The results we have to show as yet are only ripples on the surface. SMK digital has opened our eyes to the fact that real innovation resides in the construction of a digital infrastructure. Building a digital infrastructure will entail radical changes in the ways we think and work; changes that involve open access and standards in all aspects of our practice: When we collect and catalogue art, users can help select, index, and describe the works. When we develop open source database systems, other institutions and developers can benefit from our work. When we make our research and conservation processes transparent we pave the way for exchanging knowledge with the outside world – with professional peers and the general public alike.*77 And when there is unrestricted access to our collections we move away from one-way to dialogic communication that can encourage users to express their own views and creativity. We create a digital museum mindset.

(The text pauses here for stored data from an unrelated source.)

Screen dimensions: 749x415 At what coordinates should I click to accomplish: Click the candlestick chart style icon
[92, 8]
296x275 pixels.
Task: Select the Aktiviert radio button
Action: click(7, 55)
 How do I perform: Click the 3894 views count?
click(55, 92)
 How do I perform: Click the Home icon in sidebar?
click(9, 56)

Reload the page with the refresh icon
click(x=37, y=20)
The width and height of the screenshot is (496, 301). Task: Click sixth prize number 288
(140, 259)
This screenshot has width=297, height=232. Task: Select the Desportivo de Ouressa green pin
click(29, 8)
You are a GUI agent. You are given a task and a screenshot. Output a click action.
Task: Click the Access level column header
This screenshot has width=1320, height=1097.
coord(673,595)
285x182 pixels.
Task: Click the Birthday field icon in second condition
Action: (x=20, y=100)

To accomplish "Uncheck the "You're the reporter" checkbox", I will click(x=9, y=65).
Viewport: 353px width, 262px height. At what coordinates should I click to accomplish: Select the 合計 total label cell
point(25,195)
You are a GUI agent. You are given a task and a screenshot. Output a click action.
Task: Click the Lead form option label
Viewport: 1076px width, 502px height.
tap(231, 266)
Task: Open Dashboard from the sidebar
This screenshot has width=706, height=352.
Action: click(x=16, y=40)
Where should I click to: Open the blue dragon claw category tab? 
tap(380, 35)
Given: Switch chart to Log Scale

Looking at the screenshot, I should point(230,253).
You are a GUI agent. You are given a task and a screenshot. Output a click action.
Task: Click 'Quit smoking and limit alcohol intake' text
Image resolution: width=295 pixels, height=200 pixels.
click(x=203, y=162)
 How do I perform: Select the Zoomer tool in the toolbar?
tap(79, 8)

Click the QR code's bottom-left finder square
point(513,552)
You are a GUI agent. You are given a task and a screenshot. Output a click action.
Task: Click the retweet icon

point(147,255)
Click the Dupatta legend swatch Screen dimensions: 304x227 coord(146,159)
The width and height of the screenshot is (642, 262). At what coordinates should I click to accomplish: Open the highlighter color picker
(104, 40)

Quite ironically, a crucial aspect of such a mindset rests on the fact that the digital element should often remain invisible. Digital technologies, tools, and platforms used in museum settings should not necessarily call attention to themselves; often, they should discreetly and seamlessly support the experience of the content they present: A fully integrated web that expands and enriches the users’ art experience and enables them to act. [83] Our collections and knowledge remain among our most important assets: they must be preserved, ensuring their continued relevance, and we do so by sharing them. In this sense the vision of being a fully digital art museum still makes perfect sense today.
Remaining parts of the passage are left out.